Page text:
====

In fact, the opposite happened. Soon after the news broke late at night, a multiracial crowd, including children in pyjamas, spontaneously gathered outside Mandela’s Johannesburg home with candles and ANC regalia. And people danced in the streets of Soweto.
Mandela remained loyal to the ANC until the end, but kept his thoughts on the current leadership to himself. The fire of corruption continued to burn through the political forest and found its ultimate expression in taxpayer millions lavished on upgrades to President Jacob Zuma’s homestead at Nkandla.
I covered two general elections and interviewed Zuma, one of those Machiavellian politicians who proved much better at dividing and ruling his own party than leading a country. The darkest day of his presidency, and of the post-apartheid era, came on August 16 2012, when police gunned down 34 striking miners at Marikana in the North West.
Some saw this as proof that the ANC had turned its back on the people and was now the defender of the capitalist class – still largely white, laced with a small black elite. Its most penetrating critic was Julius Malema, a flawed, charismatic ANC rebel who formed his own party, the Economic Freedom Fighters, contending that the political liberation of 1994 had left unfinished business: the economic liberation of millions of young black poor and unemployed.
All this agitation, along with incessant street protests over poor service delivery, frequent power cuts and resurgent crime, fed South African angst and a gift for melodrama.
This giant of the continent likes to put itself on the psychiatrist’s couch and work itself up to the verge of a nervous breakdown. And that, ultimately, will be its salvation.

====

Dataset extract:
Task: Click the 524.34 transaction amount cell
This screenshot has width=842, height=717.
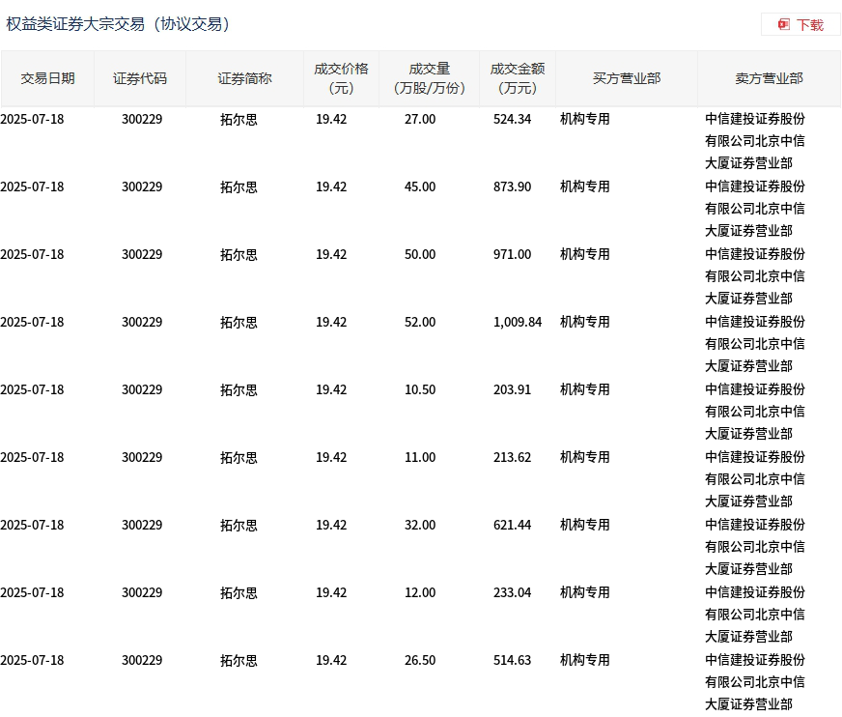Action: [x=512, y=119]
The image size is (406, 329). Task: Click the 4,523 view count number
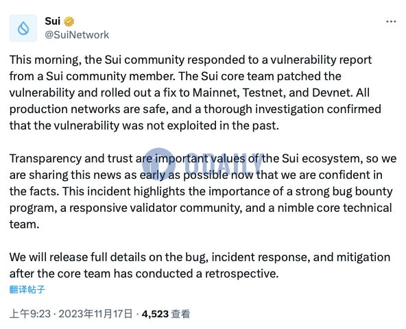(x=155, y=314)
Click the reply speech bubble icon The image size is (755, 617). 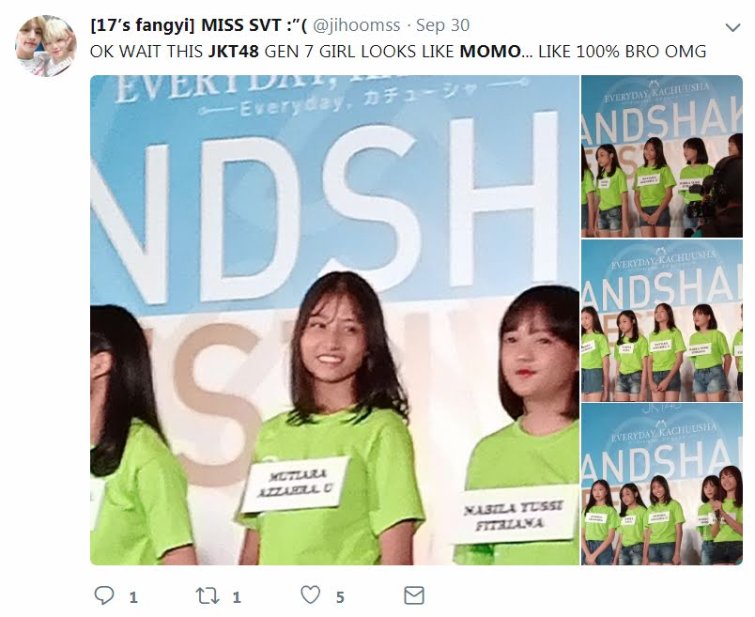click(104, 595)
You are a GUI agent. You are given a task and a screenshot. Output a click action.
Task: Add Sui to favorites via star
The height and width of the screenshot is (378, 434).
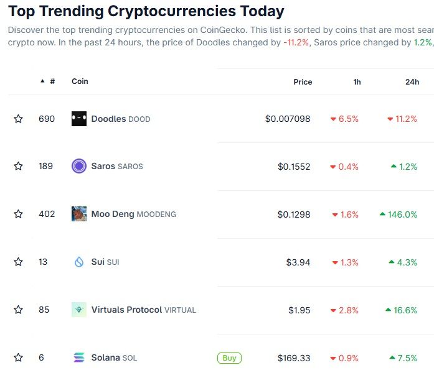[x=19, y=262]
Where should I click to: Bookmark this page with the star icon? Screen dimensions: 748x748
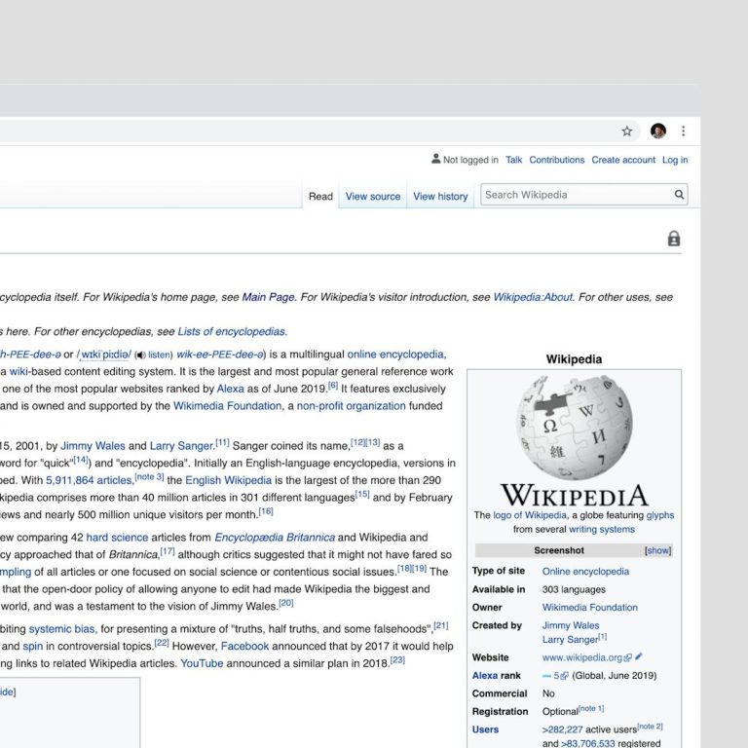[x=627, y=131]
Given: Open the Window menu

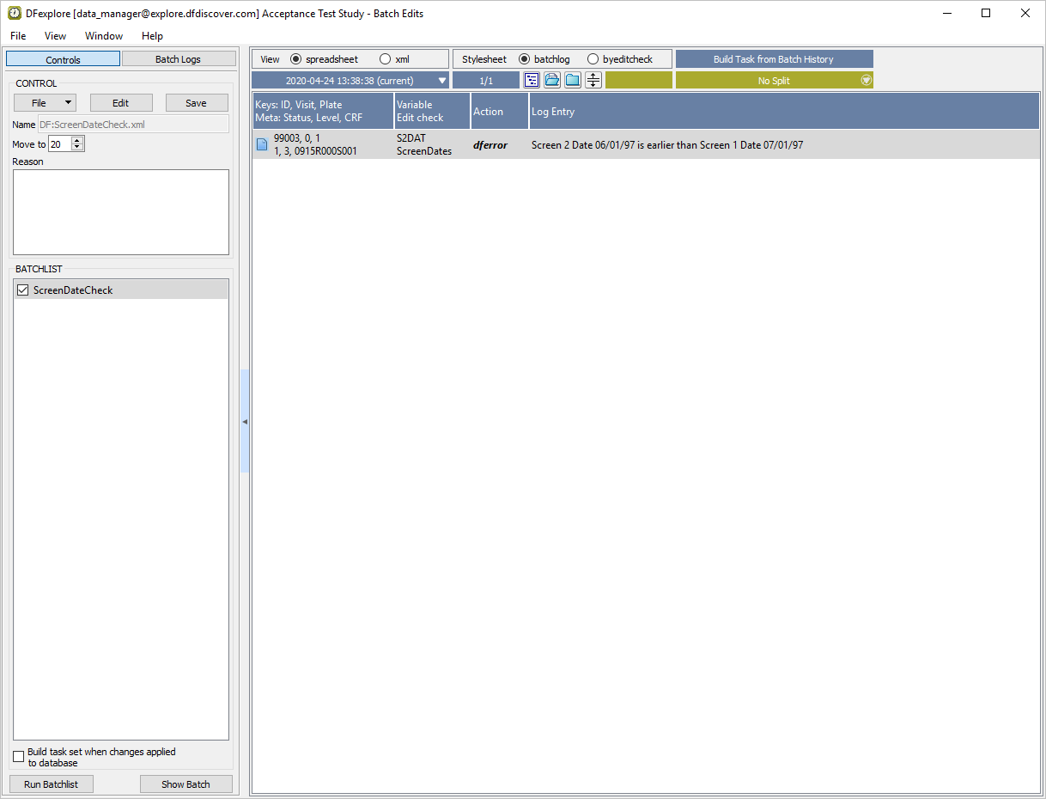Looking at the screenshot, I should [103, 36].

====

Tasks for this exercise:
**a.** Rewrite the paragraph of the South Africa article that begins "Some saw this as proof" as a short bulleted list that keeps its main facts.
**b.** Pick out every line of the records that contains the word "height", and copy each one.

Task solutions:
**a.**
- Some took this as proof that the ANC had abandoned the people and now defended the capitalist class, which was still largely white with a small black elite.
- Julius Malema, a flawed, charismatic ANC rebel, was its sharpest critic.
- He formed his own party, the Economic Freedom Fighters.
- He argued that the political liberation of 1994 had left the economic liberation of millions of young, poor, unemployed black people unfinished.

**b.**
This screenshot has width=842, height=717.
The height and width of the screenshot is (378, 434).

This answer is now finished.